Although our model presents compelling results, there are several limitations and improvements that can increase clinical applicability of our method. In particular, our dataset was acquired from one institution, which uses relatively uniform and standardised tissue processing and staining protocols. Also, compared to using WSIs, our image data captures smaller areas of TMA cores extracted from whole tissue sections. Since our model achieves good results despite the constraints on the diversity of tissue morphologies captured in image patches, we expect that adapting our method for larger datasets of WSIs would produce better performance. Therefore, future research will be carried out on development and testing of deep learning models using more data from multiple institutions with more variation in tissue fixation and H&E staining that can improve performance, highlight prognostic signals, and increase applicability to clinical practice in divergent geographical locations. Moreover, in this study, we have trained our model using weakly labeled data. Our work can be extended using additional manual annotations such as tissue region annotations and cell annotations (such as immune cell annotations) that have the potential of improving performance and interpretability of survival prediction outcome. Such manual annotations can be used for quantitative evaluation of the tissue structures as opposed to the current qualitative approach. Finally, one of our key findings from the statistical analysis using clinicopathological parameters is the importance of lymph node status for the survival prediction task. Since our dataset contains only images extracted from tumour regions of whole tissue sections, a promising future area of improvement would be to incorporate additional specimens such as lymph nodes sections.

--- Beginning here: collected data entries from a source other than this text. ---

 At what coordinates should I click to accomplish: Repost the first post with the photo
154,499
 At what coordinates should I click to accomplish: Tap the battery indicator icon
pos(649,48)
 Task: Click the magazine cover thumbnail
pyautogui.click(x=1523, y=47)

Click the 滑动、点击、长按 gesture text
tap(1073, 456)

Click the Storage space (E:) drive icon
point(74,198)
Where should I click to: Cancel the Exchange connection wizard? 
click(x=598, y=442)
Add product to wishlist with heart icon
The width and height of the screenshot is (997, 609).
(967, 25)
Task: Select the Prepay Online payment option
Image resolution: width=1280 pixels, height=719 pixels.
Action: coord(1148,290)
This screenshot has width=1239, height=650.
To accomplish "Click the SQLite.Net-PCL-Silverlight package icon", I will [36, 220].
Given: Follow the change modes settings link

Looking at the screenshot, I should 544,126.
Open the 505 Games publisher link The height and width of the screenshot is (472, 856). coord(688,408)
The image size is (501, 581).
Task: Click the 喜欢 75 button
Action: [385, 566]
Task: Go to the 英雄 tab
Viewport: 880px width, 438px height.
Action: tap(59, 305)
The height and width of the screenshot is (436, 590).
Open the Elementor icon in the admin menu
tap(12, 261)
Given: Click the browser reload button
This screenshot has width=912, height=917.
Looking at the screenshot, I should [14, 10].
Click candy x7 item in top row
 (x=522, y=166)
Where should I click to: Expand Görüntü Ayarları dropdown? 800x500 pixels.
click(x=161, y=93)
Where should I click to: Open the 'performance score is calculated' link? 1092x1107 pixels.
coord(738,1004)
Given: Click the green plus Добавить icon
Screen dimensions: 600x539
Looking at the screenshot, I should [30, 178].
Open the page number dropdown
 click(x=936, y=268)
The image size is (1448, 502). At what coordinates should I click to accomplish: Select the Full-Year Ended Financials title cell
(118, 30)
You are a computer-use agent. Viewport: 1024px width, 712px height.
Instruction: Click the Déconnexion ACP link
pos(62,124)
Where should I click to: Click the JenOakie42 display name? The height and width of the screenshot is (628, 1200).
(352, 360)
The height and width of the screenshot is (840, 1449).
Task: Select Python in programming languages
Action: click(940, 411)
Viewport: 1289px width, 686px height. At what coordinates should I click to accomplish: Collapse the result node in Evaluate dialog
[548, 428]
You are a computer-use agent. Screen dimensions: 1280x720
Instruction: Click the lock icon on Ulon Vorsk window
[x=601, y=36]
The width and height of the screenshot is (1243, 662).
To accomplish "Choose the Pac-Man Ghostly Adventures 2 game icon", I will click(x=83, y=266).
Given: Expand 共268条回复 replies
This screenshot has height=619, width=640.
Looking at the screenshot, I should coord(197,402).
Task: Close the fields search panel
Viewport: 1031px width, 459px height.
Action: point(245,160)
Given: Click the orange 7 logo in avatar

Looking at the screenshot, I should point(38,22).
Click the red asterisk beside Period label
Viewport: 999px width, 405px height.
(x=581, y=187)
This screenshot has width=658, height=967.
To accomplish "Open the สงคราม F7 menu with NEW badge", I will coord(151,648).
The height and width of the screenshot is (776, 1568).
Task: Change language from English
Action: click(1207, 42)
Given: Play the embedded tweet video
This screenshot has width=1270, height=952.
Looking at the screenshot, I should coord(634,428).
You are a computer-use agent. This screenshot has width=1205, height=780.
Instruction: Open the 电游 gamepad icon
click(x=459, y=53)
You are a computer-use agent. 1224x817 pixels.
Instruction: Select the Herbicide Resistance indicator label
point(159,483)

TSR is emerging as a prominent feature in tumour biology and prognostic significance. We and others29,39,40 have consistently shown that TNBC tumours with abundant stroma (the supportive tissue containing collagen, fibroblasts, immune cells and blood vessels within which the tumour cells reside) have a poorer prognosis compared to stroma-poor TNBC. Both TILs density (scored as a percentage of the peri-tumoural stroma occupied by immune cells) and TSR are difficult to be visually quantified by expert pathologists accurately and reproducibly, suffering from much subjective interpretation. Thus, there have been recent attempts to more accurately quantify these parameters using deep learning approaches13,41,42,43 in many tumour types to determine their prognostic significance as individual prognostic factors. One other tumour feature identified in the heatmaps of TNBC disease-specific deaths for high-risk cases was infiltration of fat by the tumour. The basis for this finding is currently uncertain in terms of biology as it is commonly observed in routine clincial pathology practice, but will be further assessed in ongoing work. It is noted that a similar risk association for fat infiltration was found in a deep learning survival prediction study in colorectal carcinoma44. Supplementary Fig. S2 shows examples of heatmaps with fat infiltrates assigned higher attention weight by our model.

These findings support the explainability of our AI predicted tumour features, which is critical to further enhance validity and develop trust amongst clinicians regarding the application of deep learning tools to clinical pathology and oncology practice. This study demonstrates proof of principle that our system has potential as a clinical decision assisting tool, subject to further development, validation and testing in other independent datasets.